O Uno Attractive relançado em maio por R$ 42.990 usa o motor Fire. A outra versão é a Drive com motor 1.0 três cilindros e uma lista de opcionais maior, por R$ 44.820. E só.
Vale voltar no tempo: meses depois do lançamento do Mobi, no final de 2016, o Uno foi responsável por estrear os novos motores 1.0 e 1.3 Firefly em todas as suas versões, que também ficaram mais completas. Foi uma ousadia que não durou muito.
Após o lançamento do Fiat Argo os Uno Sporting e Way não faziam mais sentido. Mesmo hoje a diferença do Uno Drive para o Argo 1.0 é de R$ 170, menos que o tanque cheio de gasolina.

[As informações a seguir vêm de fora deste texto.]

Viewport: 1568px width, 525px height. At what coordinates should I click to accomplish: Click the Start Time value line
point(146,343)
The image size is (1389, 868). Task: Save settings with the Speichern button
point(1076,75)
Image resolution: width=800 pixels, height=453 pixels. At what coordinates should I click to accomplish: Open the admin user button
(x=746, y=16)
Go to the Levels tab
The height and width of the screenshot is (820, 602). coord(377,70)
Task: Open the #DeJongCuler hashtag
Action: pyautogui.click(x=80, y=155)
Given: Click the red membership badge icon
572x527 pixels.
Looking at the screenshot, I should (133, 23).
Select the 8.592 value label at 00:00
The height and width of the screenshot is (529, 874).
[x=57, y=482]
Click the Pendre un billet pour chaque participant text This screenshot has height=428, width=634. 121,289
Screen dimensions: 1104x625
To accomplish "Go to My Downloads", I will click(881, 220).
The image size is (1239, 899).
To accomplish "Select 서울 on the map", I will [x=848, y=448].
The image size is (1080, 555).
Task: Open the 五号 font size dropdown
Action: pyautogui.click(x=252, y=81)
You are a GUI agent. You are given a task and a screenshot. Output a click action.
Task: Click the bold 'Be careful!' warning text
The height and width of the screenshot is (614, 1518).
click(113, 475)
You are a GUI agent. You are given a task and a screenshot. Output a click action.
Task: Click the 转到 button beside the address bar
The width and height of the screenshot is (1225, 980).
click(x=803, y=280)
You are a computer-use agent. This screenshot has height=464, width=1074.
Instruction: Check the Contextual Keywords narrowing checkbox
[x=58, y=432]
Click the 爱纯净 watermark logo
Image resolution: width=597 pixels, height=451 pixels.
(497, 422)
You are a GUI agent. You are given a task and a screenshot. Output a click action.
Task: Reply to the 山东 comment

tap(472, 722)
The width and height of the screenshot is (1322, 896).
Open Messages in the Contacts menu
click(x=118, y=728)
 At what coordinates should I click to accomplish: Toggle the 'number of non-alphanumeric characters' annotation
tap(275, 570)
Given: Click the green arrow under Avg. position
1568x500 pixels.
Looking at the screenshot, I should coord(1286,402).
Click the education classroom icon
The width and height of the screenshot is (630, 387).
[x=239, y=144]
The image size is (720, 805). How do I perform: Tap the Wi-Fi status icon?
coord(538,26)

O Argo 1.0 custa R$ 44.990 e sua lista de equipamentos opcionais se limita a um simples rádio e a lavador e limpador traseiros.
Enquanto isso um Uno Drive completo pode ter até controle de estabilidade e monitor de pressão dos pneus. Difícil é pagar R$ 52.770 por ele quando o Argo Drive 1.3 custa R$ 53.990 – e passa a R$ 55.490 com controle de estabilidade e start-stop.
Será que o Uno está sobrando?
Ford – troca pouco inocente
Ka e Fiesta sempre estiveram muito próximos. O primeiro Ka era baseado na quarta geração do Fiesta (a primeira fabricada no Brasil). O Ka atual, por sua vez, usa a mesma plataforma do Fiesta que está em linha.
Parecia fácil: o Ka ocuparia o posto de carro de entrada com motores 1.0 e 1.5 e o Fiesta, com motor 1.6 ou 1.0 turbo, com opção de automatizado de dupla embreagem, assumiria um posicionamento mais premium.
O Ka vai tão bem como carro de entrada que as versões mais vendidas do hatch são, de longe, as 1.0: 89,2% das vendas do hatch no primeiro semestre. Para o sedã, 35,6%. Mas a culpa do Ka 1.5 vender pouco não é do Fiesta, que foi reestilizado no final de 2017.
Nos seis primeiros meses de 2018 o Fiesta teve 10.455 unidades, pouco mais do que o Ka vendeu por mês no mesmo período. É tão pouco que ficou atrás do Chevrolet Cruze. Isso o hatch, porque o sedã teve 1.420 emplacamentos na primeira metade do ano – contra 1.666 do Toyota Prius.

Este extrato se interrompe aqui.